▶ _PROBLEM TO WORK ON_:
What you write should match, word for word, the lines from the one containing "Pick Protected Health Information (PHI)" through the end of the data, with no pictures.

▶ _PROVIDED RECORDS_:
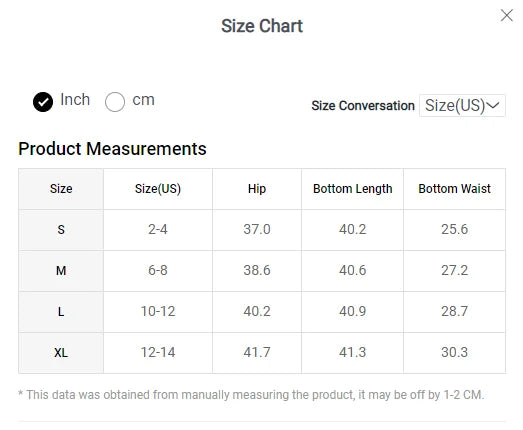Select the M size row label
Image resolution: width=523 pixels, height=430 pixels.
point(61,271)
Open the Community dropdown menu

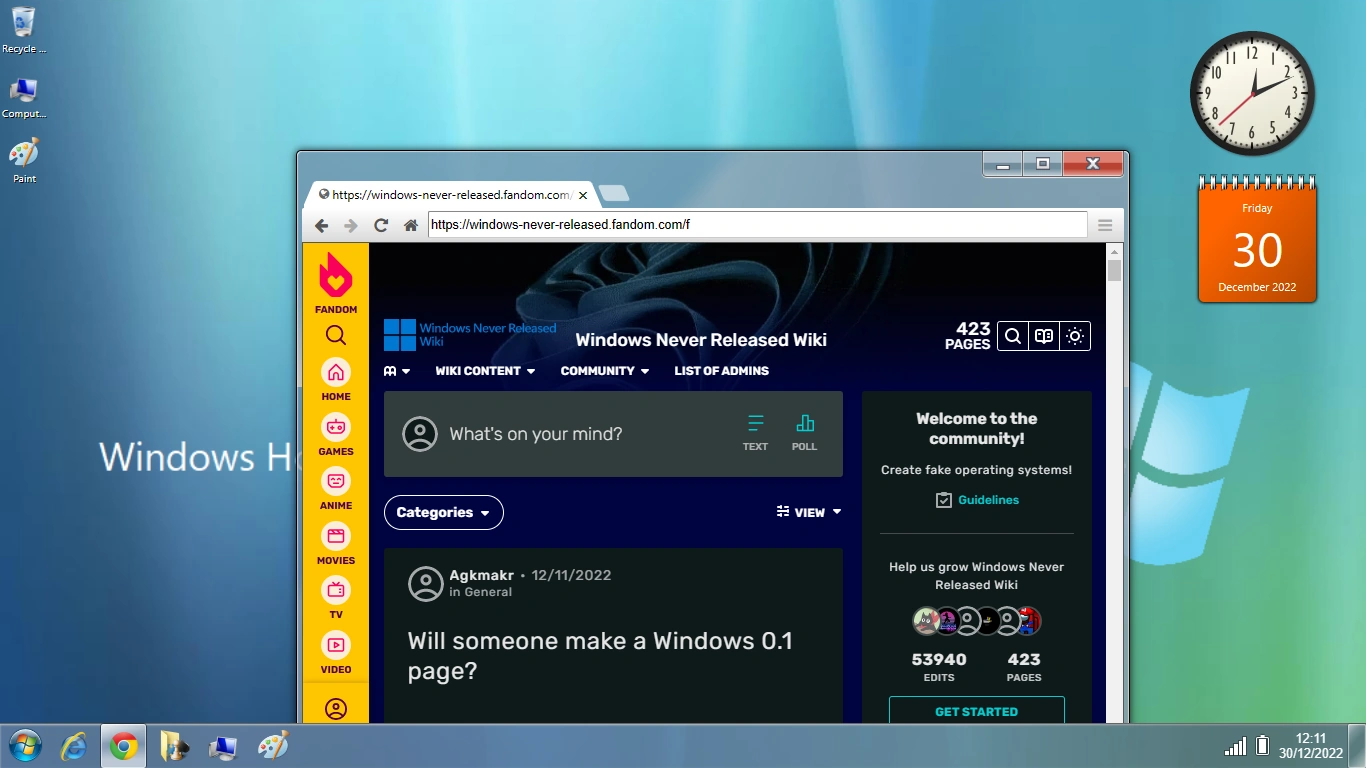pos(605,371)
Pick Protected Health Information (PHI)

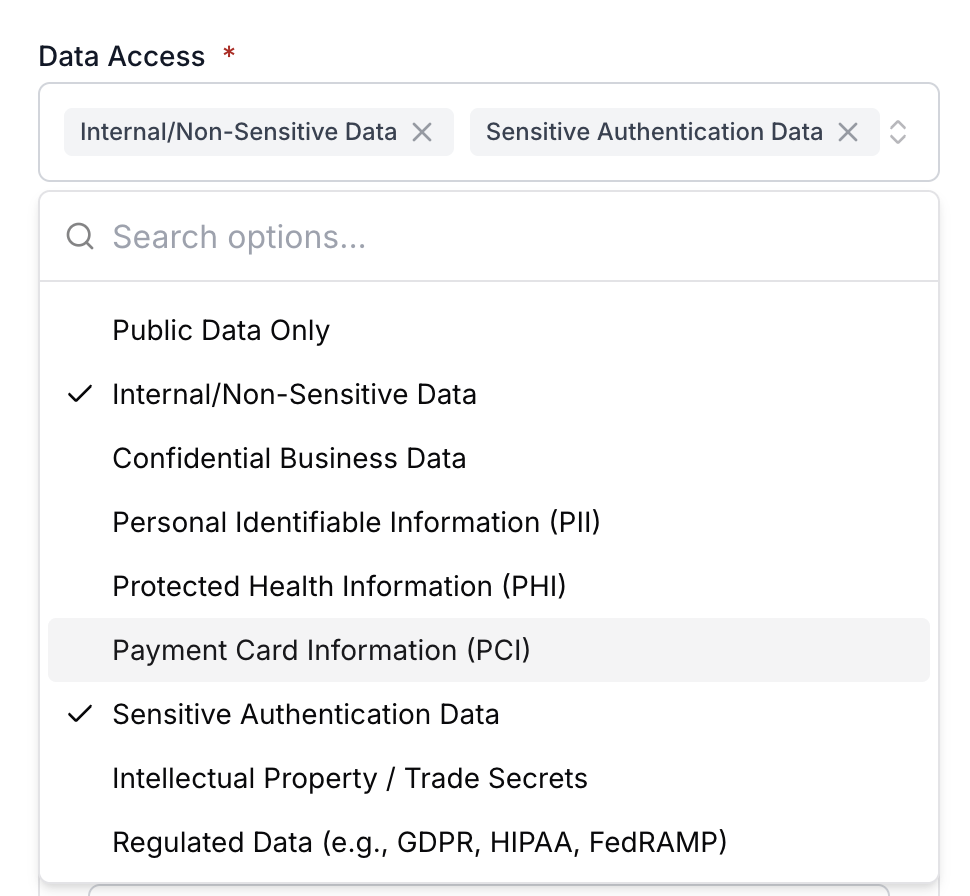coord(489,586)
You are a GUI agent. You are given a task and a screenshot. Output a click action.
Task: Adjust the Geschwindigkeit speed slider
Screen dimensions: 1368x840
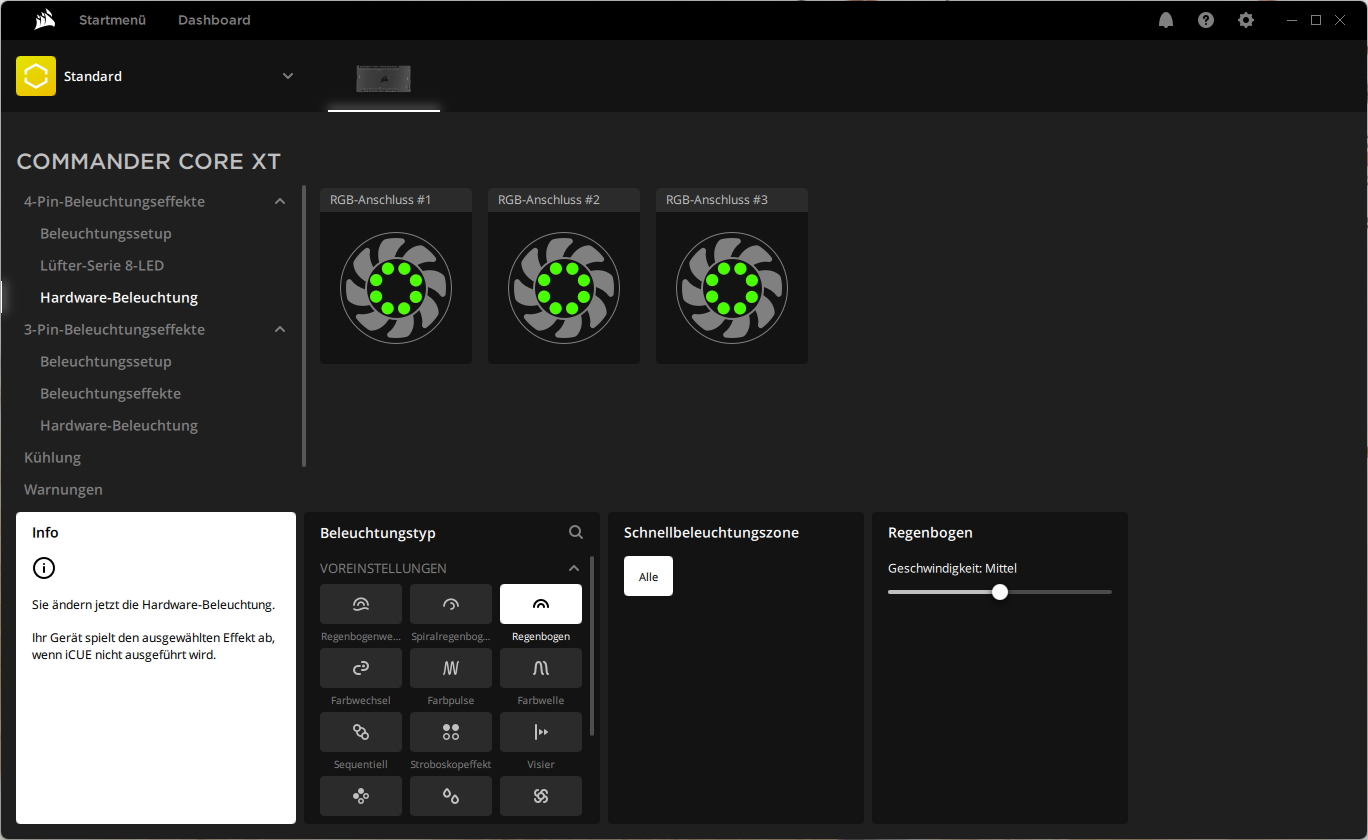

▶ _REPLY_:
Pick Protected Health Information (PHI)

coord(489,586)
You are a GUI agent. You are given a task and a screenshot. Output a click action.
Task: Adjust the Geschwindigkeit speed slider
Screen dimensions: 1368x840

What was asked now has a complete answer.